What to work on:
What should be copied is the stretch of entries below from the line with "Task: Zoom out with the magnifier minus icon" up to and including the line with "At what coordinates", exactly and without images.

Stored data:
★ ★ ★ ★

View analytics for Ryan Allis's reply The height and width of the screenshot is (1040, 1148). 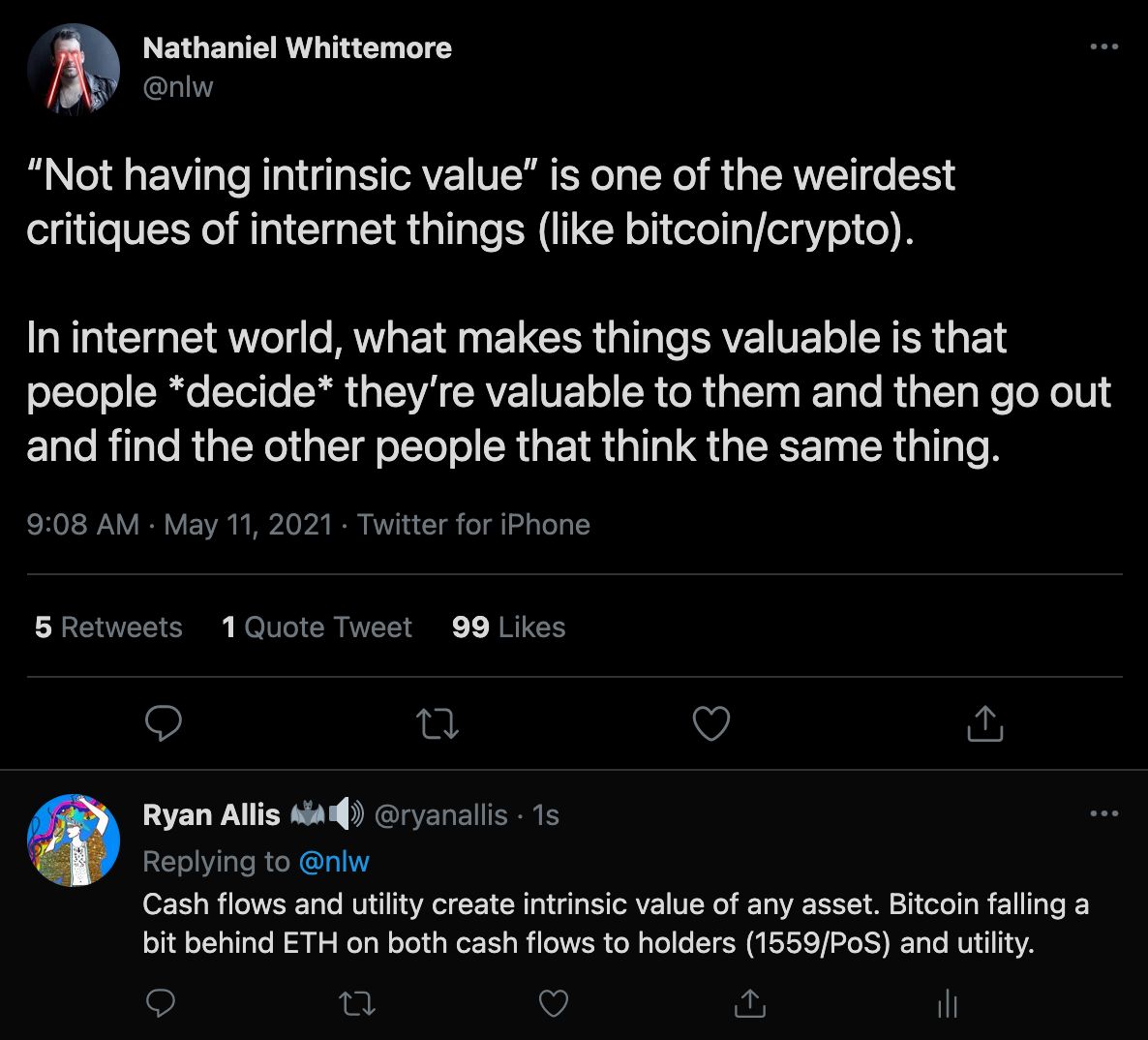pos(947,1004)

★ ★ ★ ★

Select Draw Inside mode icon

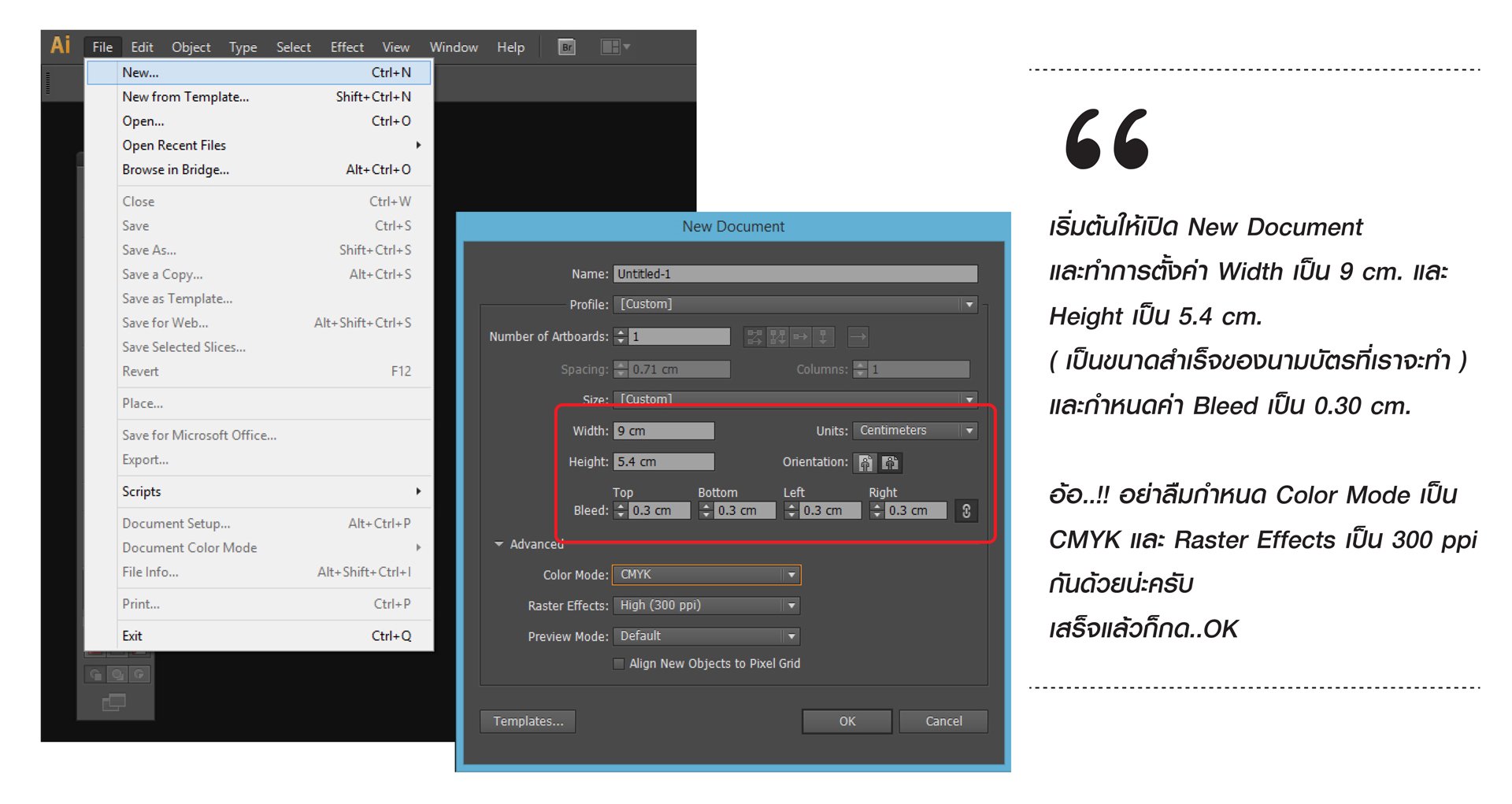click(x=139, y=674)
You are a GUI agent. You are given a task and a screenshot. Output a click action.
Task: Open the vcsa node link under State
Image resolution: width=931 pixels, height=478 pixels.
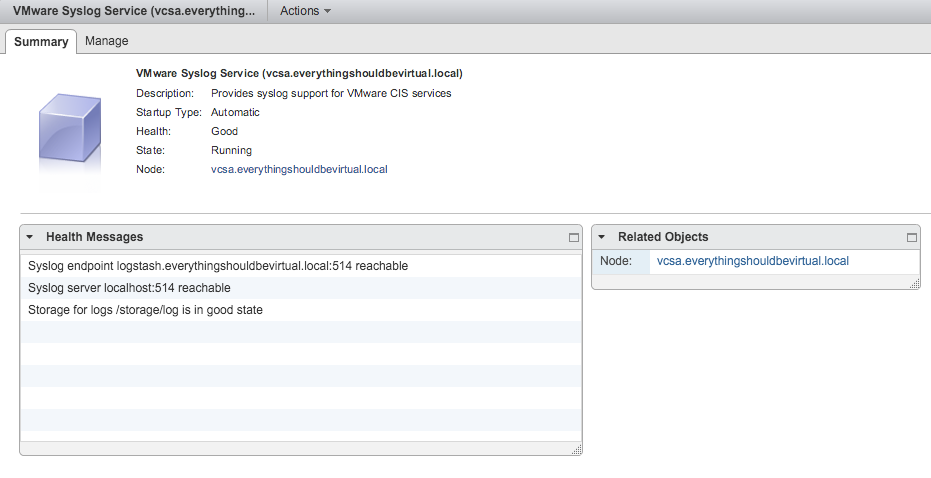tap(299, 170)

★ ★ ★ ★

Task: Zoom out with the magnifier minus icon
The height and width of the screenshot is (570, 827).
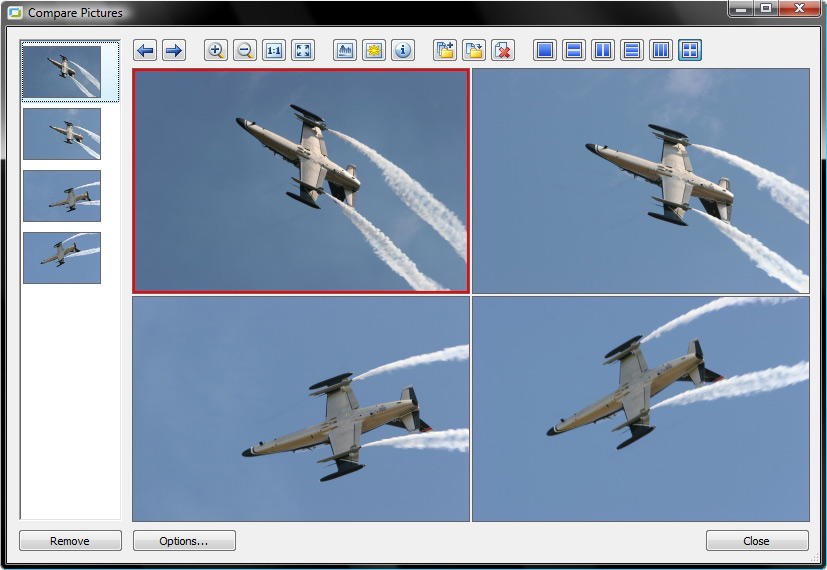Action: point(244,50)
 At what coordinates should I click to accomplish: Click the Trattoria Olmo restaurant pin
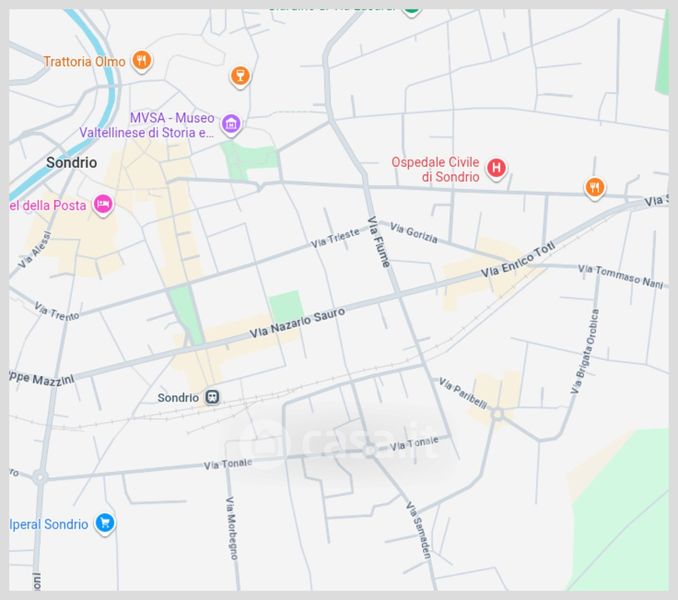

★ ★ ★ ★

Exercise response:
Task: Zoom out with the magnifier minus icon
The height and width of the screenshot is (570, 827).
Action: point(244,50)
 At what coordinates should I click to accomplish: Click the Trattoria Olmo restaurant pin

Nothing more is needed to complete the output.